Schlicht used a tool called OpenClaw, which lets people quickly build AI agents that can interact with dozens of different apps. He asked one of those agents, a bot named “Clawd Clawderberg,” to design a social network for other AI agents. And just like that, Moltbook was born, back in January of this year.

The name “Clawd Clawderberg” is obviously a riff on “Mark Zuckerberg,” and “Moltbook” is a pretty transparent nod to “Facebook.” So there’s a certain poetic justice in the fact that this vibe-coded experiment is now actually landing Schlicht a job at Meta.
For what it’s worth, OpenAI also apparently has an eye for talent in this space. The creator of OpenClaw was hired by OpenAI last month.
AI Agents Working Together Online
Meta sees real potential here, even if the whole thing sounds absurd on the surface. A Meta spokesperson told TechCrunch that the Moltbook team joining MSL “opens up new ways for AI agents to work for people and businesses.”
The key feature Meta seems excited about is Moltbook’s “always-on directory” that connects agents with each other. Think of it like a professional networking site, except every member is a piece of software trying to get things done on behalf of a human or a company. Meta called it “a novel step in a rapidly developing space” and said they’re looking forward to building “innovative, secure agentic experiences for everyone.”
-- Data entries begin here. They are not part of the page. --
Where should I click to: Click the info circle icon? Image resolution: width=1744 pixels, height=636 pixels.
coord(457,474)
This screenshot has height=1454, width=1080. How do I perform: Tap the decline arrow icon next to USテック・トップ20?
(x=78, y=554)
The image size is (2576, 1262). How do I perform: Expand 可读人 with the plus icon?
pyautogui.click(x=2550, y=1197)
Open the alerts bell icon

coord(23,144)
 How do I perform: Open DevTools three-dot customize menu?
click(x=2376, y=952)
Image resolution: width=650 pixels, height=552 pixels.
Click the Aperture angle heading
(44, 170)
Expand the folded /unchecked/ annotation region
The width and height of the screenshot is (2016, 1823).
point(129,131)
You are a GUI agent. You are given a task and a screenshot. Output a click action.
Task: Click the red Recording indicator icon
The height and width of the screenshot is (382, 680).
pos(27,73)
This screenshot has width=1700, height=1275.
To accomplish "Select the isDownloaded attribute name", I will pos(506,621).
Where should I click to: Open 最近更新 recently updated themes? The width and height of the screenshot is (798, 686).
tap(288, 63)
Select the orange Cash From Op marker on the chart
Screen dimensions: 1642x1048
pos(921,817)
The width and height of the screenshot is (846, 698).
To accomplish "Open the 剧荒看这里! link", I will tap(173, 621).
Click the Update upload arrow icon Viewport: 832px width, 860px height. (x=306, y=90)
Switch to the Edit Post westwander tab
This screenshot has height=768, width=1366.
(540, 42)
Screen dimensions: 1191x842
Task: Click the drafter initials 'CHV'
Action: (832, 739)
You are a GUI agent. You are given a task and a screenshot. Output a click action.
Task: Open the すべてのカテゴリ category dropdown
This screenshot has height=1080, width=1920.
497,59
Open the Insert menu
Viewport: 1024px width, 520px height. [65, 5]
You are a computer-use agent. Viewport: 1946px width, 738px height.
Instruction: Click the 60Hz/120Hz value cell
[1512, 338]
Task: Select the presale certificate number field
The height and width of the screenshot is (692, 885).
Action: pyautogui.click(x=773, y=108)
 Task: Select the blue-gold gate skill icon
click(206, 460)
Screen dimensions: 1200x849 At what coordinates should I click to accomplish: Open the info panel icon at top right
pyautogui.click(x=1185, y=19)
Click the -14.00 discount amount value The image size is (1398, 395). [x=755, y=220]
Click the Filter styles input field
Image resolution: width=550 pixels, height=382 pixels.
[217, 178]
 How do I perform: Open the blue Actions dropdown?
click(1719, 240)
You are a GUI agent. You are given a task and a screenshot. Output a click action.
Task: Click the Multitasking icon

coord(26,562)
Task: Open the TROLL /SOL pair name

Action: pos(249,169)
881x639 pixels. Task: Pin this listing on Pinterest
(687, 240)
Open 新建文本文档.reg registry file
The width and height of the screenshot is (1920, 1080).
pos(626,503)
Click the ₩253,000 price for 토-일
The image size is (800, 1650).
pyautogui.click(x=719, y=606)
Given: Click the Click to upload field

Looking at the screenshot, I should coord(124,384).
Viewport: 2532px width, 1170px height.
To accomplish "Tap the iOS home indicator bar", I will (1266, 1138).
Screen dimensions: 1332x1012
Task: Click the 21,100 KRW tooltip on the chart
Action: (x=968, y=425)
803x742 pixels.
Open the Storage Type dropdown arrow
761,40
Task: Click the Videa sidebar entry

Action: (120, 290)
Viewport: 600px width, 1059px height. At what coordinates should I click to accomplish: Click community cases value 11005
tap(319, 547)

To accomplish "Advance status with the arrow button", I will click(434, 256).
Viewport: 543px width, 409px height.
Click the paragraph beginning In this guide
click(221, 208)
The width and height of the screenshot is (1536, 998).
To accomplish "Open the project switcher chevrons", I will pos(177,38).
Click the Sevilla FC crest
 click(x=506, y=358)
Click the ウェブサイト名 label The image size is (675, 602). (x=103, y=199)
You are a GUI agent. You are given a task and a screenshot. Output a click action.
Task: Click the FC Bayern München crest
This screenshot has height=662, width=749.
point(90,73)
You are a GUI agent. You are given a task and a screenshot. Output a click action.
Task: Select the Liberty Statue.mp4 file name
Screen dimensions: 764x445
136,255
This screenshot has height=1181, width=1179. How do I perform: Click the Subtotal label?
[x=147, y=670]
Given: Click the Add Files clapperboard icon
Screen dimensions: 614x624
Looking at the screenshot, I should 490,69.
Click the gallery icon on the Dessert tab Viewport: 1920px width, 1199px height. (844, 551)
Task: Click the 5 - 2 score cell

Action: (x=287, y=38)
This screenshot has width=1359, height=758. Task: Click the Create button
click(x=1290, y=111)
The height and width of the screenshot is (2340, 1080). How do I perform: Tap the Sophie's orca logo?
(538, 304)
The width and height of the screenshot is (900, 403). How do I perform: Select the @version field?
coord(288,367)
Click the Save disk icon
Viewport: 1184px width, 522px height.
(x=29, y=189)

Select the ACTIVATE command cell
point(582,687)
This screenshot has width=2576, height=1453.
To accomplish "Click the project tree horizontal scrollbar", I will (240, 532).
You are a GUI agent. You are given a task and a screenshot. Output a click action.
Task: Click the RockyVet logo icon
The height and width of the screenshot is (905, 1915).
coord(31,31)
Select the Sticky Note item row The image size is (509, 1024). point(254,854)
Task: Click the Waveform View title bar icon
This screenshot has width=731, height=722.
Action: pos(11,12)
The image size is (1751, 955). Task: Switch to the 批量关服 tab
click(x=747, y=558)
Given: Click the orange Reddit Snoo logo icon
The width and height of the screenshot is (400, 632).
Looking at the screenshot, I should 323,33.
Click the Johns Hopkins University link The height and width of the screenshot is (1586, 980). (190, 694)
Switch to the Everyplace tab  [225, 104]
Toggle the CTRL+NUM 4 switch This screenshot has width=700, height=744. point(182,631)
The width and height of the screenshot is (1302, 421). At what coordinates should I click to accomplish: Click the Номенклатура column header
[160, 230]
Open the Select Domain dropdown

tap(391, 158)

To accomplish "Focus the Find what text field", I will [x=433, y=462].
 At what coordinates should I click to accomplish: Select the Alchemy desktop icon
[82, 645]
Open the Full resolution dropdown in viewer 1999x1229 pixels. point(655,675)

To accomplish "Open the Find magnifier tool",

That language of “agentic experiences” is worth paying attention to. The idea is that AI agents could eventually handle tasks autonomously on your behalf, communicating with other agents across platforms and services. Moltbook is a very early, very messy proof of concept for what that world might look like.
But Wait, It Gets Weirder
Here’s the part that really underlines how experimental all of this is. It turns out it was pretty easy for actual humans to log onto Moltbook and pretend to be AI agents.
So a platform designed for AI bots was also quietly full of humans playing pretend. That’s either a design flaw or a fascinating commentary on the internet. Probably both.
Current Moltbook users will apparently be able to keep accessing the platform for now. Meta hasn’t announced any plans to shut it down immediately, which suggests they want to study how it works before folding whatever they learn into their broader AI efforts.
Why This Acquisition Makes Sense for Meta
It’s easy to laugh at Moltbook, and honestly, you probably should. It is ridiculous by its own admission. But Meta’s interest in it makes more sense when you zoom out.
The company has been aggressively building out its Meta Superintelligence Labs division, hiring researchers and acquiring talent focused on next-generation AI systems. Autonomous AI agents, meaning software that can take actions and make decisions without a human approving every step, represent one of the most competitive frontiers in the industry right now.
Moltbook is primitive. But it explored a genuinely interesting question: what happens when AI agents need to find, communicate with, and coordinate around other AI agents? That’s a problem that will matter a lot more as these systems become more capable.
Sometimes the most valuable ideas start out looking completely ridiculous. Meta is betting that Moltbook’s founders stumbled onto something worth developing, even if the first version was built by a bot named after Mark Zuckerberg.
That’s either visionary thinking or an extremely expensive joke. Probably worth watching to find out which.